The Space Show is a one-hour radio program by Andrew Rennie and other members of the Space Association of Australia for 88.3 Southern FM. The show has been on the air for an incredible 31 years. Below is a transcription of Rennie interviewing Sam Stranges from Lipstereo in relation to the Little Spaceships single.

To tell us a little bit about the song (Little Spaceships), we’ve got Sam Stranges. Welcome to the Space Show Sam.

Thanks for having me.


We just played a little part and will hear the full song later, what is the song?

Little Spaceships is a song about moving on from people in your past, and more likely, them moving away from you. Feeling left behind in that way.


Ok, it's not specifically about rockets going to space then?

No, it's a bit allegorical I guess.


Allegorical, well the best songs are. So tell us a little bit about the song and why you wrote it.

Why I wrote it? Perhaps when I was coming out of high school, I saw people being more successful than I was. Feeling a bit jealous and wondering how to work through those emotions, I thought about the idea of spaceships up in the sky, flying away, as a really good image, so I decided to write a song about it.

And you’re part of a group called Lipstereo.

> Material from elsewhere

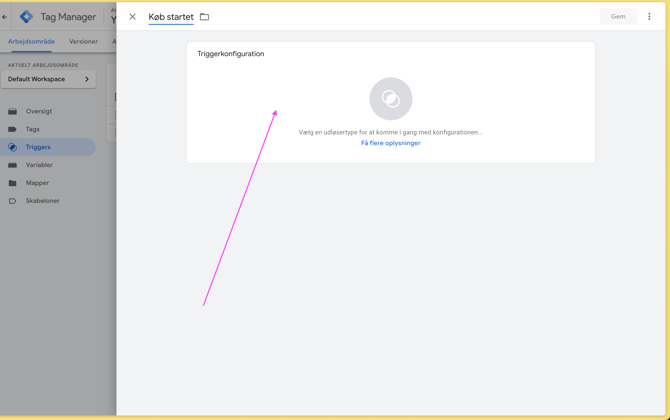Go to Tags in the sidebar
Viewport: 670px width, 420px height.
tap(33, 129)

Yes, Lipstereo is myself, my guitarist Andrew, my bassist Tage, and my drummer Jesse. We’re an indie rock band.


What's your role in the band?

I sing, and I play guitar.

And, you wrote the song yourself?

We all helped, together at the end, but I wrote all the words for the song and the melody for it.


Your cover art for this song has a history photograph, please tell us about it.

It’s a picture of a Bumper V-2 rocket, taken back in 1950 as it was going into space. There are people at the front, watching intently. It was taken by NASA and is in the public domain, under certain circumstances, so we were lucky enough to be able to use the image.


So the rocket was called Bumper 8 I believe, and it was launched in 1950 on July 24th, and was actually a B2 and a WAC Corporal, WAC meaning without attitude control. Although it’s a historic photograph, being the first launch from Cape Canaveral, it's actually the Corporal, which is the thin pencil rocket on top of the V2, that actually failed to ignite, and so the mission was a failure.

Well, it was a success in my eyes because it had a really good photo attached to it.


Exactly! But the Bumper 7, which looked just the same, was launched a few days later on July 29, 1950, and it actually reached the speed of 5232 kilometres per hour, a record for the time. There’s one thing that really strikes me about it, what about the people?

Yes, the people at the front are watching intently. It’s hard to tell whether they’re press or engineers. In much the same way as the song is about watching people going away, flying away, perhaps I’m like one of those people on the ground, watching them.


It’s very appropriate. What's alarming is how close they are standing to that V2 when it lifted off, given how unreliable the V2s were.

I guess it’s 1950.


They wouldn’t do that these days. In the Soviet Union, people used to stand very close to the Soyuz rocket when it launched.

Was that just to get a better look?


I think the Soviet Union, had different safety standards to what later prevailed here in the West. You’re going to release an EP I believe?

Yes, it is called ‘Modern Mythology’ and it will be out on the 11 of November, next month.


Do you plan any future space songs?

I think I will have to now, after this interview.


Well, we’re always looking for things with allegorical references, or real references, to space, here on the Space Show. I hope it goes well for you. People should look out for that photo of the first-ever launch from Cape Canaveral of a V2 Bumper rocket. Let’s hear the song now, and thank you for joining us on the space show.